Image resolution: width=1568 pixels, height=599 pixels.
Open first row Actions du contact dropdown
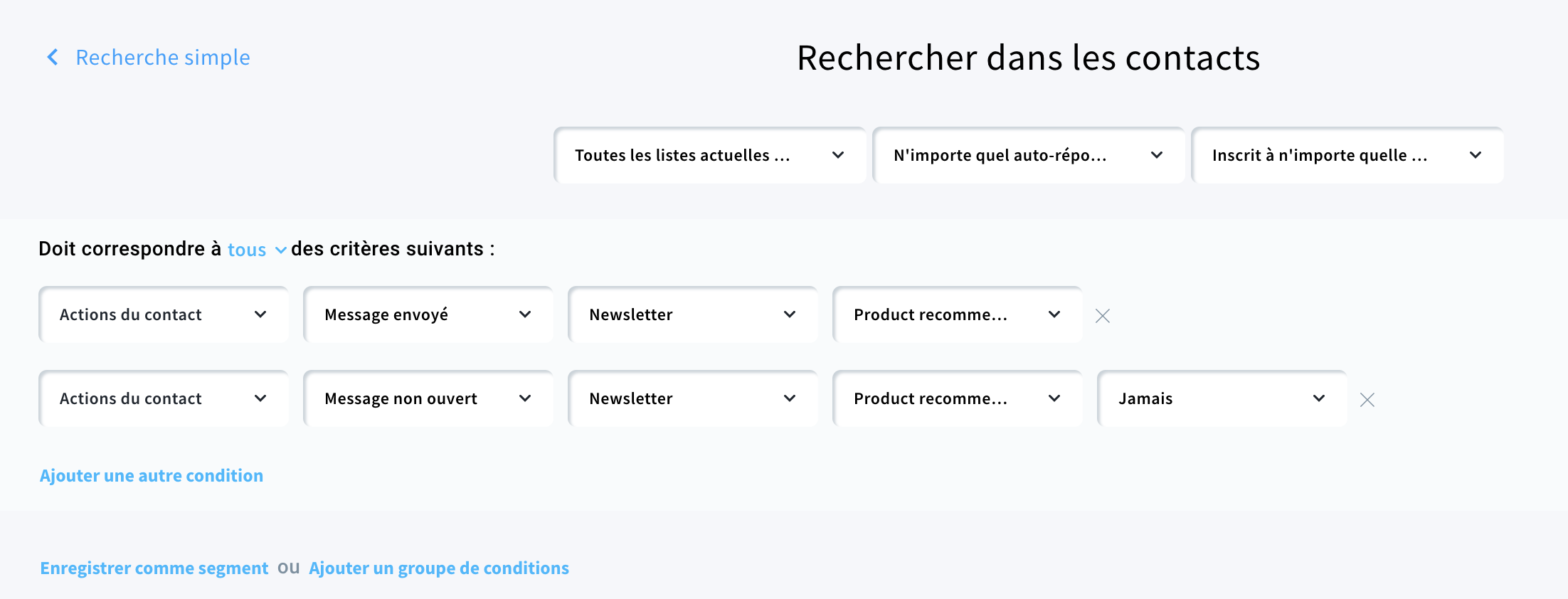tap(164, 315)
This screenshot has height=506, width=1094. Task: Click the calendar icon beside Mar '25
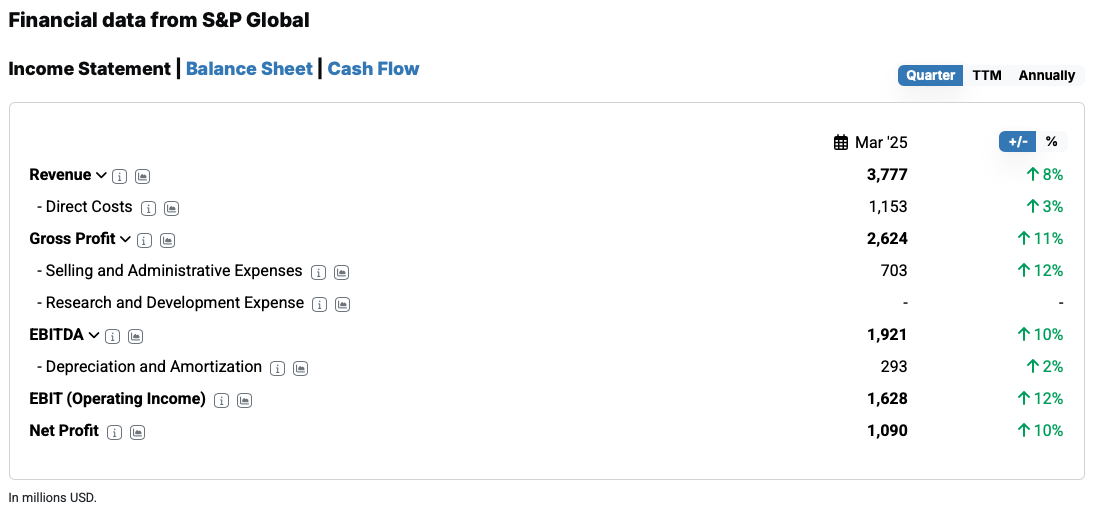pos(841,142)
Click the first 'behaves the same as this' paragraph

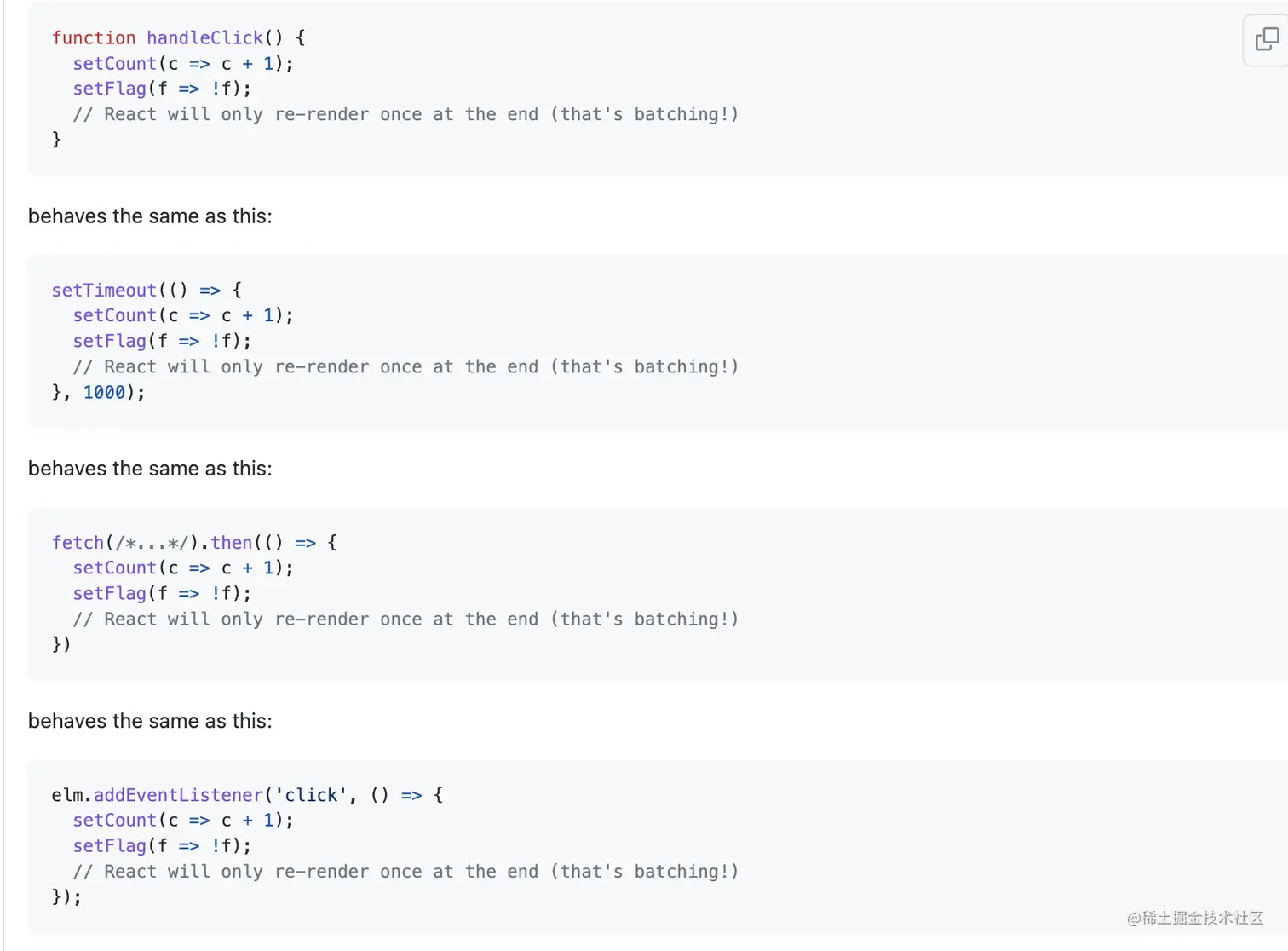coord(150,216)
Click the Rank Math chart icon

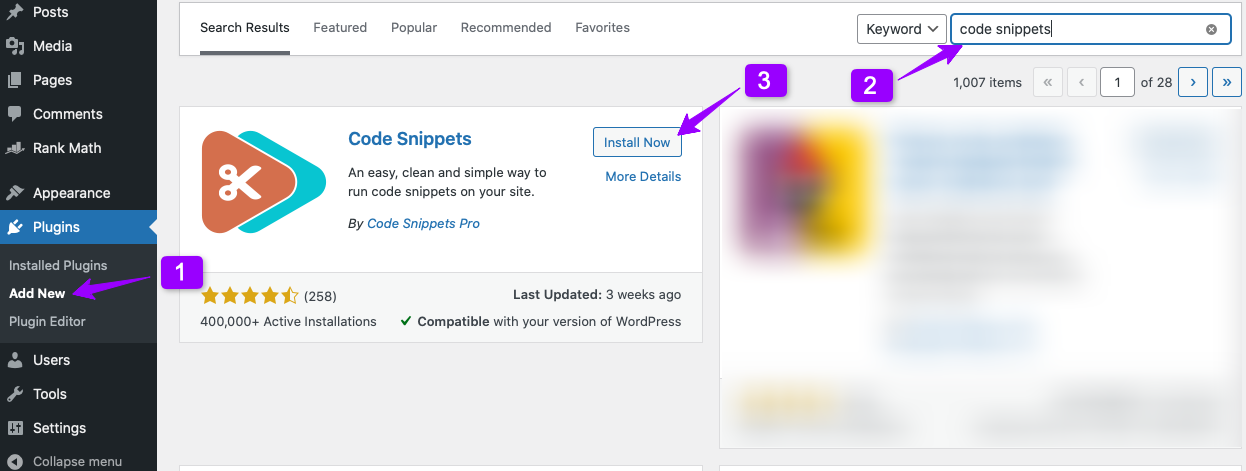tap(15, 148)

════════════════════

▶ **Your assignment**:
Write the records out again exactly as shown above, keeping no pictures.

▶ **Reply to the exercise**:
Image resolution: width=1568 pixels, height=599 pixels.
Open first row Actions du contact dropdown
tap(164, 315)
This screenshot has height=506, width=1094. Task: Click the calendar icon beside Mar '25
pos(841,142)
Click the first 'behaves the same as this' paragraph

coord(150,216)
Click the Rank Math chart icon

tap(15, 148)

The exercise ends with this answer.